A Nigerian journalist’s arrest last week has triggered criticism of worsening press freedoms in the West African country.

Daniel Ojukwu with the Foundation for Investigative Journalism went missing last Wednesday in the economic hub of Lagos. His family and employer found out on Friday that he was detained and held in a police station for allegedly violating the country’s Cybercrime Act, often criticized as a tool for censorship.

The arrest of Ojukwu, who was later transferred to the Nigerian capital of Abuja, follows his report about alleged financial mismanagement of over $104,600 involving a senior government official, according to his employer, the foundation.


Nigeria is ranked 112th out of 180 countries in the latest World Press Freedom Index by Reporters Without Borders. It is known for the country’s tough environment for journalists who face frequent abductions, arrests and prosecution, usually after reporting on chronic corruption and bad governance plaguing the oil-rich country.

Daniel Ojukwu

This undated photo shows Daniel Ojukwu in Lagos, Nigeria. The Nigerian journalist’s arrest last week has triggered criticism of worsening press freedoms in the West African country. (Foundation for Investigative Journalism via AP)

At least 25 journalists have been prosecuted under the country’s Cybercrime Act since it was introduced in 2015, according to the Committee to Protect Journalists. They include eight detained under President Bola Tinubu whose government, in power since May last year, touts itself as one encouraging press freedoms — a claim it repeated last week during World Press Freedom Day events.

The Cybercrime Act was amended this year to remove some harsh provisions but the police still use it to “silence journalists and critics,” Amnesty International’s Nigeria office said.


Nigeria’s law requires a suspect to be charged or released within 48 hours following arrest. Ojukwu, however, was not allowed any means of communication or access to a lawyer until his third day in custody, said Oke Ridwan, a human rights lawyer who met with the journalist at the police station where he was held.

Nigeria’s Minister of Information Mohammed Idris Malagi told The Associated Press that he is making efforts to resolve the case and is “on top of the issue.” Local and international civil society groups have condemned the detention.

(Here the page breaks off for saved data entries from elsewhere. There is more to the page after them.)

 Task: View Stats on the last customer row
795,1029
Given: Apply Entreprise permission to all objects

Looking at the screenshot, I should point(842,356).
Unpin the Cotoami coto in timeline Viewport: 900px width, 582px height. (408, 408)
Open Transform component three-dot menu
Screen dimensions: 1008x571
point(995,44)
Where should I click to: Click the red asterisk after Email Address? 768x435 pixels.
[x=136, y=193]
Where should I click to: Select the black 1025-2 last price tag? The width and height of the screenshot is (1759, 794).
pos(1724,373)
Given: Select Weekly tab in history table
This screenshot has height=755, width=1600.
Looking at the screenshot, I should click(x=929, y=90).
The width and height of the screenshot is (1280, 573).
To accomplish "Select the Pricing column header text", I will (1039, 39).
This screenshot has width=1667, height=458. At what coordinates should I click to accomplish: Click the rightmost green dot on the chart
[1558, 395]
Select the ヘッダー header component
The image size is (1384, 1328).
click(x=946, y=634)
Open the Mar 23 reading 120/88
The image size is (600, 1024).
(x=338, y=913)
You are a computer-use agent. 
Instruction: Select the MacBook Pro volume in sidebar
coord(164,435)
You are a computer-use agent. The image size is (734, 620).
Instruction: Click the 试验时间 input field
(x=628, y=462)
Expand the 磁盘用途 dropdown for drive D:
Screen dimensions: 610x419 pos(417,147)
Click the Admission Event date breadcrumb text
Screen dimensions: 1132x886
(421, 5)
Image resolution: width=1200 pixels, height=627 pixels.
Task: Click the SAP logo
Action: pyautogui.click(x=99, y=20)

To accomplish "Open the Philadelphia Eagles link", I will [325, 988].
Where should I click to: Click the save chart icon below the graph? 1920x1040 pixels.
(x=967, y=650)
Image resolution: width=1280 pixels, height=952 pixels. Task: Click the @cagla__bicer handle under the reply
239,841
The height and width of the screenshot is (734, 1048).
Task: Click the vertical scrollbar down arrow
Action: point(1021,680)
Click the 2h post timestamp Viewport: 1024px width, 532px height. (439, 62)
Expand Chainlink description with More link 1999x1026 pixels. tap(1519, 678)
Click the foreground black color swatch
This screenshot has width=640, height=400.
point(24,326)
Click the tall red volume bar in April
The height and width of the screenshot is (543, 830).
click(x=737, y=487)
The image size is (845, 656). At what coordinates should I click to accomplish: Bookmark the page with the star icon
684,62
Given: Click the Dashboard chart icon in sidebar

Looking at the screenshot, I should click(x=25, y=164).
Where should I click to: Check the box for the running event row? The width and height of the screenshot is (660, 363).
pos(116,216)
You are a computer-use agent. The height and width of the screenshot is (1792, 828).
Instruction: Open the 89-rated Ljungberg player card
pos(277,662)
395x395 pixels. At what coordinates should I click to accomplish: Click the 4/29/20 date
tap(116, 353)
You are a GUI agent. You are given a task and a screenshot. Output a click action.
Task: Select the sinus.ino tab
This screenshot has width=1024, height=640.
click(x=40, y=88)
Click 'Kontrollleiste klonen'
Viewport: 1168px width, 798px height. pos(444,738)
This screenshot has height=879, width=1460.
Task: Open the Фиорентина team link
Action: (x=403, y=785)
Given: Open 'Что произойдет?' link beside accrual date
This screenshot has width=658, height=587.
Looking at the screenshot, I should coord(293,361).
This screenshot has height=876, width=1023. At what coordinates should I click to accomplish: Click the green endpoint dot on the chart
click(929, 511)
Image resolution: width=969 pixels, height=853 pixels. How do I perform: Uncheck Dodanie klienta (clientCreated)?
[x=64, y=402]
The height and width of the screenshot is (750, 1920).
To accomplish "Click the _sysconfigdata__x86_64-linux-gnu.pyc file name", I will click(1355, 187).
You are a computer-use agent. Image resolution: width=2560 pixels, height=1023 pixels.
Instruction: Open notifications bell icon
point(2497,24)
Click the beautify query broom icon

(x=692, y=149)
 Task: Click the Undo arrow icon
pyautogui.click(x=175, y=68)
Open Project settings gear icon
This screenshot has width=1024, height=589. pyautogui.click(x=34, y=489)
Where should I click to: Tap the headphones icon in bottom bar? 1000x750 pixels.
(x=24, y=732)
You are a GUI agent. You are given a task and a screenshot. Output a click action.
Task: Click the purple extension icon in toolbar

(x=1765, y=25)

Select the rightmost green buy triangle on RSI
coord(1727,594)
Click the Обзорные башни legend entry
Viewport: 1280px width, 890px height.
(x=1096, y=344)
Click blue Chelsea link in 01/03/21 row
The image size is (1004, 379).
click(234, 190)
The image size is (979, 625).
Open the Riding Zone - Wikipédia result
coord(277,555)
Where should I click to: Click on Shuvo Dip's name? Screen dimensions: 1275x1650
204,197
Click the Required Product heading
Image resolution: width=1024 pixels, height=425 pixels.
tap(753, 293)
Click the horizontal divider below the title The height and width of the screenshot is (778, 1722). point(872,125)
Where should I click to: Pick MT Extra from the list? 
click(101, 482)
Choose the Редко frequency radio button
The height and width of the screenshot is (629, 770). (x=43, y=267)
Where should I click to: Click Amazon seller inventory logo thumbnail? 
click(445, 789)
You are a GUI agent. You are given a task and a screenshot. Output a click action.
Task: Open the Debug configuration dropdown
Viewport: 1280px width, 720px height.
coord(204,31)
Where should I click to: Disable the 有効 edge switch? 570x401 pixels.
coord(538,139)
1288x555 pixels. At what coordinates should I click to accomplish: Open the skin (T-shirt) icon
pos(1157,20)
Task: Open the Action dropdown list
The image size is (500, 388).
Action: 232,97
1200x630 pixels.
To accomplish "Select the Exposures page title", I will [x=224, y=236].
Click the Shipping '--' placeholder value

It is a “symptom of a larger problem within Nigeria’s law enforcement agencies, and their relationship with politically exposed persons undermining democratic principles,” a coalition of at least 30 civil society groups known as the Action Group on Protection of Civic Actors said in a statement on Monday.

“The Nigerian Police Force has veered off course from its duty to uphold law and order to become an oppressive tool in stifling dissent and independent journalism,” it added.